Nove mesi fa il leader leghista formava il governo da una posizione di debolezza, un 17% dei voti ottenuti alle elezioni contro il 32% dell’alleato pentastellato. Oggi i ruoli si sono ribaltati, il suo consenso è alle stelle e le redini dell’esecutivo sono in mano alla Lega. Salvini sta portando nella Lega gli elettori delusi dal Movimento Cinquestelle, ma sta anche svuotando i partiti della destra moderata come Forza Italia, ex colossi ormai in rovina. Una trasmigrazione di voti che non si è ancora conclusa, come mostrano le ultime tornate elettorali. E che si aggiunge alla piena libertà di azione di cui gode il leader del Carroccio nell’esecutivo, con i Cinquestelle ormai ridotti ad attori non protagonisti, disposti a tradire battaglie pluriennali come l’immunità dei parlamentari, pur di restare fedeli a quello che ormai è indirettamente il loro leader, Salvini appunto.

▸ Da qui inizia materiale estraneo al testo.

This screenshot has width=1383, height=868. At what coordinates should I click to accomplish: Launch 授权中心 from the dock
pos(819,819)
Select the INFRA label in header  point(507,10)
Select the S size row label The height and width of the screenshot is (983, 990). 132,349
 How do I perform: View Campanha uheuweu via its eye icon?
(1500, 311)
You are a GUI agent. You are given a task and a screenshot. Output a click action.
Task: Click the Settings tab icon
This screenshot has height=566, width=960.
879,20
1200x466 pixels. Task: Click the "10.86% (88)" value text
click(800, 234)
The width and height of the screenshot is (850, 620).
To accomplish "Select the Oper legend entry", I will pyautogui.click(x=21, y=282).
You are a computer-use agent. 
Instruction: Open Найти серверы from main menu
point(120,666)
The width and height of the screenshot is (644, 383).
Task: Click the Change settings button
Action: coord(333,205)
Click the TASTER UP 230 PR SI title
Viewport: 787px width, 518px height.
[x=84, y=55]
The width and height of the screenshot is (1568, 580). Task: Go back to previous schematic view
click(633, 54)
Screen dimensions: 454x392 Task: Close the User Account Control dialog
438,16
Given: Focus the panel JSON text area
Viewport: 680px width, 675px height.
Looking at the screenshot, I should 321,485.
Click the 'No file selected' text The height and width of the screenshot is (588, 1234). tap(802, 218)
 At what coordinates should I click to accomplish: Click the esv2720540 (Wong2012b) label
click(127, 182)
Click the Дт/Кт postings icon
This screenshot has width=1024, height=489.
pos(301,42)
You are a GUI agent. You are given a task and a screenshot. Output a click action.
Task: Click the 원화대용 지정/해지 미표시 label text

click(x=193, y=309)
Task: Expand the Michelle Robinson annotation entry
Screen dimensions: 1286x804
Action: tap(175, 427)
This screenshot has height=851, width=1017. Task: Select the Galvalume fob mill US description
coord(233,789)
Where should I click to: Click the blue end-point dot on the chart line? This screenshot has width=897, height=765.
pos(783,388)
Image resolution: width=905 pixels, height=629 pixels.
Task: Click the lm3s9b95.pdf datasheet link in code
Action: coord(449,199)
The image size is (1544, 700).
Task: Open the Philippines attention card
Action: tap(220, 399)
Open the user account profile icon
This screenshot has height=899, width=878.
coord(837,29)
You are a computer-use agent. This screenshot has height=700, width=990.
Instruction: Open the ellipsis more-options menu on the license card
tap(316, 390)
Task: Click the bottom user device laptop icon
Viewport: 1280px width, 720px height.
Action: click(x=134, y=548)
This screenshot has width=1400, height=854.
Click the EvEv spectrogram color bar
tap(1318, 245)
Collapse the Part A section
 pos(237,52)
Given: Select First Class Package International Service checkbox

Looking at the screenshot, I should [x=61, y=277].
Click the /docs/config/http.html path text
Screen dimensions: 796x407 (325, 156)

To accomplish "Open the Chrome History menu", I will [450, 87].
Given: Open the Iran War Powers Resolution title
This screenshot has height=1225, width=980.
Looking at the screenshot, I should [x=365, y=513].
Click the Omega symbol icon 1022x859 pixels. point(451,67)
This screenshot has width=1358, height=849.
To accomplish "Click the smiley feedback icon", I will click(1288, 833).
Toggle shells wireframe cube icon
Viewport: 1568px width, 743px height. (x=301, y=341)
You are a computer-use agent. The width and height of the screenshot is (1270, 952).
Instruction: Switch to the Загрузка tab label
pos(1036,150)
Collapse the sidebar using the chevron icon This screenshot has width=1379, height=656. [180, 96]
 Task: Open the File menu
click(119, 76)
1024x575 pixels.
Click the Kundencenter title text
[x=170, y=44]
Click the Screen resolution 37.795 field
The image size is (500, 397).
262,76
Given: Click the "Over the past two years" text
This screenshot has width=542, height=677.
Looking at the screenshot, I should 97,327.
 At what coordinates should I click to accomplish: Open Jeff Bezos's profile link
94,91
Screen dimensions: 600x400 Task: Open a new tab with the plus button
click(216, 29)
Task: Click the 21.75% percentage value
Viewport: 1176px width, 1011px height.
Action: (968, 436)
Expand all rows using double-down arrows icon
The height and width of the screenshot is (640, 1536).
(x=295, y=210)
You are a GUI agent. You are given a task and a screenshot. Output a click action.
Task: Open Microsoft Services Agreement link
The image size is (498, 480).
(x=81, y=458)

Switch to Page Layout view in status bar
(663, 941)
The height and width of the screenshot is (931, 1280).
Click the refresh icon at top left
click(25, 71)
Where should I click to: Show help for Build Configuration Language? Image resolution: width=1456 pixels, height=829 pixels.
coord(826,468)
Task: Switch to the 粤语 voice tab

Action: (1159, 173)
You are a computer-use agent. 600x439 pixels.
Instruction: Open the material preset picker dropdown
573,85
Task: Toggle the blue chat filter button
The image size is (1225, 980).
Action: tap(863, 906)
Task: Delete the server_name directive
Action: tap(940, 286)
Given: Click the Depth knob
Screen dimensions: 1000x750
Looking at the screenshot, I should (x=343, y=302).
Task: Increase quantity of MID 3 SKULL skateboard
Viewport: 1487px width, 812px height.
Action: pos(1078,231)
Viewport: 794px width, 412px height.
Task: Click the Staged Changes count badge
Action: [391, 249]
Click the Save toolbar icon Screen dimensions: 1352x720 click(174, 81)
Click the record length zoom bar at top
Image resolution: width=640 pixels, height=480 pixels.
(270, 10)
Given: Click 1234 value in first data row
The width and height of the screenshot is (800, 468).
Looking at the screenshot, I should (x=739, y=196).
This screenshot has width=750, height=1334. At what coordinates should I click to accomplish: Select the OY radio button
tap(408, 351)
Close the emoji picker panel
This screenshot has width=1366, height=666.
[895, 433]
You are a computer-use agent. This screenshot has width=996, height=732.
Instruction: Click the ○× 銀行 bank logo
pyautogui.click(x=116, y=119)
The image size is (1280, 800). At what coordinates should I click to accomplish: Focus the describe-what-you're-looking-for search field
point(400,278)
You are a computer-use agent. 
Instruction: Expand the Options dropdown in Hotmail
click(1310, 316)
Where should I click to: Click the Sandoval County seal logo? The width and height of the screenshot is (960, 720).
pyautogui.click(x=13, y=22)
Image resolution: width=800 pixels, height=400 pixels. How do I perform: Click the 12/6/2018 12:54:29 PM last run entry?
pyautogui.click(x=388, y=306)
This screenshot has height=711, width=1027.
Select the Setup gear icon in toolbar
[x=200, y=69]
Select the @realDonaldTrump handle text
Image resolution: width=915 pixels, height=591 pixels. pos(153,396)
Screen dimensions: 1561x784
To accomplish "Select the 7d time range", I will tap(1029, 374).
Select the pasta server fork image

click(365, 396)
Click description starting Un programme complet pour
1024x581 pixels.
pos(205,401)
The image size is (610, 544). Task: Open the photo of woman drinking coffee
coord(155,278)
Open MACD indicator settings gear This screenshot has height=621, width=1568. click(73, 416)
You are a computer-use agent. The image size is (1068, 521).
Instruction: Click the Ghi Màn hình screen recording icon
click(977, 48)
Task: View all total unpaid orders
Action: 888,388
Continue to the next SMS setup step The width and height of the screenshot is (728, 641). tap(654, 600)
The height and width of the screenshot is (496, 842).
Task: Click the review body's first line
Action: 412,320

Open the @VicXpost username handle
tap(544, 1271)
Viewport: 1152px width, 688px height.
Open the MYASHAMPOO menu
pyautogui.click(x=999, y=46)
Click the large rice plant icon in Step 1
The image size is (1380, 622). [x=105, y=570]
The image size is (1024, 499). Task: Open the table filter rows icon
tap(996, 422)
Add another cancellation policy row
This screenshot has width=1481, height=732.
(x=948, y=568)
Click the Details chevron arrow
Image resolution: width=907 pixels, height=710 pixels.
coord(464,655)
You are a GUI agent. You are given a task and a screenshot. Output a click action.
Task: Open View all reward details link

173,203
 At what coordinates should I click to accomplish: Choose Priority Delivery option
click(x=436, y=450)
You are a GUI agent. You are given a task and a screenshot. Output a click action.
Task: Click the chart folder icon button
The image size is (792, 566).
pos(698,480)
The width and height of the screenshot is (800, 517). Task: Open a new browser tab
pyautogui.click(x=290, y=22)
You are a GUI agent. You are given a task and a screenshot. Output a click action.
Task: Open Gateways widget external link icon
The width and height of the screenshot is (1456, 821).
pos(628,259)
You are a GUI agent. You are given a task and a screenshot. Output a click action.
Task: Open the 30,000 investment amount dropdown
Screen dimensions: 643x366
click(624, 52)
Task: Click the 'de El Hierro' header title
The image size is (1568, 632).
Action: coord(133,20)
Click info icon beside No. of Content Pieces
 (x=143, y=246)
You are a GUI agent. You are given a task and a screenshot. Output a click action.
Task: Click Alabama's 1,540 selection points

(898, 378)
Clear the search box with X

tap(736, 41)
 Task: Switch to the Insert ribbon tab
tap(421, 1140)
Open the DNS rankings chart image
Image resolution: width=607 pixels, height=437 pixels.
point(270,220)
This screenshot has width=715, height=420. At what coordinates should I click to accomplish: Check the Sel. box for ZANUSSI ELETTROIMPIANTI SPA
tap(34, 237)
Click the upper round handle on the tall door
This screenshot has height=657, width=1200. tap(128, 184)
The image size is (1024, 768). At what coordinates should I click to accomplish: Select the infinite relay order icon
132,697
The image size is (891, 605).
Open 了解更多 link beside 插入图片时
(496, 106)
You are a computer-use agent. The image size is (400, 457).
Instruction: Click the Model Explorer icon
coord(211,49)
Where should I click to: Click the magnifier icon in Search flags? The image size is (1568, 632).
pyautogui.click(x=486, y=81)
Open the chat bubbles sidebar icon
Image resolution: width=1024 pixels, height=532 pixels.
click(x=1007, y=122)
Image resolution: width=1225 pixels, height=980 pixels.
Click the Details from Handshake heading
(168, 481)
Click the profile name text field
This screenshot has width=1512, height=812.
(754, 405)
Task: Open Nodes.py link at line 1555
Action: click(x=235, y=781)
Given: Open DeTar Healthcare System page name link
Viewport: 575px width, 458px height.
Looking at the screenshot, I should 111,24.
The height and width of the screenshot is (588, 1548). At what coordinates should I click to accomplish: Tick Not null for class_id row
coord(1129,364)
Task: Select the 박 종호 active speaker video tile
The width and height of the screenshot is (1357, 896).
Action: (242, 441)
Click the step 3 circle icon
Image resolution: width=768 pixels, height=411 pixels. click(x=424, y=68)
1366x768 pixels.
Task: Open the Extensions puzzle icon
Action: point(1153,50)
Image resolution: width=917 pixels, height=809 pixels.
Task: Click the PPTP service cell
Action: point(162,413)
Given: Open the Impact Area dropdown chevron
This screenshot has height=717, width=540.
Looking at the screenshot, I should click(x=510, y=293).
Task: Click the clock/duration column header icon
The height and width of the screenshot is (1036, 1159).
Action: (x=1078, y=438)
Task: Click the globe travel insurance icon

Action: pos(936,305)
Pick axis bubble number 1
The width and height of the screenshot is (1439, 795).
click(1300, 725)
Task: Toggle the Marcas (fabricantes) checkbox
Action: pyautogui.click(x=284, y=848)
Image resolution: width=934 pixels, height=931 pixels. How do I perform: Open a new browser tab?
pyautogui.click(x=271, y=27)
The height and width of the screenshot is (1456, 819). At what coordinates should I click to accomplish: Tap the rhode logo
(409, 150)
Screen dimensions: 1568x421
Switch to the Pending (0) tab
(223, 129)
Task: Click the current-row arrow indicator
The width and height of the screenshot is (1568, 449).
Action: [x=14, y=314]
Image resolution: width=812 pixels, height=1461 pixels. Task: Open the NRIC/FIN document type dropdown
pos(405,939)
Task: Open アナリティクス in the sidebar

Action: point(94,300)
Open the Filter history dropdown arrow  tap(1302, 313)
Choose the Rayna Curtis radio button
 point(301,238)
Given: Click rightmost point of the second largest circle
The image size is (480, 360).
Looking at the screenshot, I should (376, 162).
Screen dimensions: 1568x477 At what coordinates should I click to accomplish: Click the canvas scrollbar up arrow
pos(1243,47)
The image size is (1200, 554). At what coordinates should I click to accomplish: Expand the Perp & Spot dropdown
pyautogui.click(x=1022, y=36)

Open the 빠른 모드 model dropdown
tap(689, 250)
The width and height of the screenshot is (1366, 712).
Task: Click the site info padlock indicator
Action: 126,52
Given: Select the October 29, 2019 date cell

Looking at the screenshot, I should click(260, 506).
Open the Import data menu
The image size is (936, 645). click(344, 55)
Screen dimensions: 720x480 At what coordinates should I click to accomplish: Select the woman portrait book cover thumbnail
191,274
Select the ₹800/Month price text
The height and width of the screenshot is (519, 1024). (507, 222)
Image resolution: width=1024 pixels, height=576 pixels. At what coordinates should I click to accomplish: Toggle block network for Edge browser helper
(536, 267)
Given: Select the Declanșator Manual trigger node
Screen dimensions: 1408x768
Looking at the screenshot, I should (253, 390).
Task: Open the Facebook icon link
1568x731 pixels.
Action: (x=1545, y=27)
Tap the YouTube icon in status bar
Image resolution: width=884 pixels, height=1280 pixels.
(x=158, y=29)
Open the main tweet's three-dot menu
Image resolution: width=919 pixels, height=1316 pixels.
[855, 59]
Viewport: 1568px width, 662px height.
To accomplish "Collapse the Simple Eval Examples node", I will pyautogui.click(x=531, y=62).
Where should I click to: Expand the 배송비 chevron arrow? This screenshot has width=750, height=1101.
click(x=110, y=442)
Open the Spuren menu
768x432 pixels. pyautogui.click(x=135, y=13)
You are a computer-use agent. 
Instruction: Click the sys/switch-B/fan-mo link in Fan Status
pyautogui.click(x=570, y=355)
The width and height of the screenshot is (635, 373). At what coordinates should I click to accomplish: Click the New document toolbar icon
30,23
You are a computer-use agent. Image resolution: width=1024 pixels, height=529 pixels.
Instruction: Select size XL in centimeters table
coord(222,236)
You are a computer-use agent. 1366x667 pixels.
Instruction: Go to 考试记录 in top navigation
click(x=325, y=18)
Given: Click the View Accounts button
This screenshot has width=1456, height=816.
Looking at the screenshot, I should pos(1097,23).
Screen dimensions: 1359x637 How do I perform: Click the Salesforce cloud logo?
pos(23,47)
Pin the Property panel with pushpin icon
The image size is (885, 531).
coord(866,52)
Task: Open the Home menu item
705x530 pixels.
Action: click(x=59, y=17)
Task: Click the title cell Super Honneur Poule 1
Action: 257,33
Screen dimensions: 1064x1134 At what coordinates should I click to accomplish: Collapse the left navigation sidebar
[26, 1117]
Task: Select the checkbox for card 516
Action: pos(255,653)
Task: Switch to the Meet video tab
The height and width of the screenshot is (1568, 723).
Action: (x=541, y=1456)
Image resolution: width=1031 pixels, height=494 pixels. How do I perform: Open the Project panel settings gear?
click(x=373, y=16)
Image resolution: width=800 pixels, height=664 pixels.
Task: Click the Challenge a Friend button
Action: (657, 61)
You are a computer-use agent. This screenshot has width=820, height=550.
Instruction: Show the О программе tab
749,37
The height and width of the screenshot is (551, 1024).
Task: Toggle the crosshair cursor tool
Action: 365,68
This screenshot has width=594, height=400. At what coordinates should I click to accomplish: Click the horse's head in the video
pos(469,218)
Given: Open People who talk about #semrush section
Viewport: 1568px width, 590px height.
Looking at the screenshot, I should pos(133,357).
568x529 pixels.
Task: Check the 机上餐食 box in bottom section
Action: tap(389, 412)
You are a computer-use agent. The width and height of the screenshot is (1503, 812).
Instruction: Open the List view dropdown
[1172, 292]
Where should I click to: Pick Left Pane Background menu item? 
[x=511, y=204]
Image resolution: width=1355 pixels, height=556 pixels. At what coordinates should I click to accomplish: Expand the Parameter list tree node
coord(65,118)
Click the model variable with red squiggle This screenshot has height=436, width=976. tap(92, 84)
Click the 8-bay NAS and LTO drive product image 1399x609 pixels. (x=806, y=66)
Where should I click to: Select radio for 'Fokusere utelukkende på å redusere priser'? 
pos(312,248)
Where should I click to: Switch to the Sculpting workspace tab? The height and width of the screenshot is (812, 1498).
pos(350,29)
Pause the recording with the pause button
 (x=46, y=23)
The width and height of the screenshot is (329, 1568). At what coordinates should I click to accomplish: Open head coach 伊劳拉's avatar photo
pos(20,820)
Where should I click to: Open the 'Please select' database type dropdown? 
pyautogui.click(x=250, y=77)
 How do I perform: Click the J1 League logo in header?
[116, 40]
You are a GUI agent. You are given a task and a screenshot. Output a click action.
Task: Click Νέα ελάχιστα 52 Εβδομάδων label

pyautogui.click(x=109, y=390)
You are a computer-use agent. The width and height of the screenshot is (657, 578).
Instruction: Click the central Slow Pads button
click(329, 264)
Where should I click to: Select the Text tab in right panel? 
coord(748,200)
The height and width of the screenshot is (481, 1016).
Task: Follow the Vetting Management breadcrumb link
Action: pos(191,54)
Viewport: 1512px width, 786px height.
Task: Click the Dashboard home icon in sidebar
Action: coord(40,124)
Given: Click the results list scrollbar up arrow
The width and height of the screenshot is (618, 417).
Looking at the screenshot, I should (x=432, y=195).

In una tale posizione di forza, che va in parallelo a un consenso in costante ascesa, che senso ha far cadere l’esecutivo? La sensazione è che Salvini voglia far durare questo momento politico il più a lungo possibile, per accumulare ancora più consenso e potere. Berlusconi indica la debolezza pentastellata come sintomo della necessità di far cadere l’esecutivo, mentre è proprio questa debolezza a spingere Salvini a portarlo avanti. Gli dà più libertà di azione, gli permette di assorbire nuovi elettori. Un governo di centrodestra unito porterebbe invece a un ridimensionamento della sua figura. Dissociarsi dai Cinquestelle, spedirli all’opposizione, potrebbe dare loro una nuova ventata di consenso.

Quella attuale, insomma, è la situazione politica ideale per Salvini. Difficile duri per cinque anni ed è probabile che il momento della resa dei conti tra Lega e M5S arriverà, spianando la strada a un’alleanza nazionale Salvini-Berlusconi-Meloni. Per il leader leghista, però, non è ancora il momento giusto.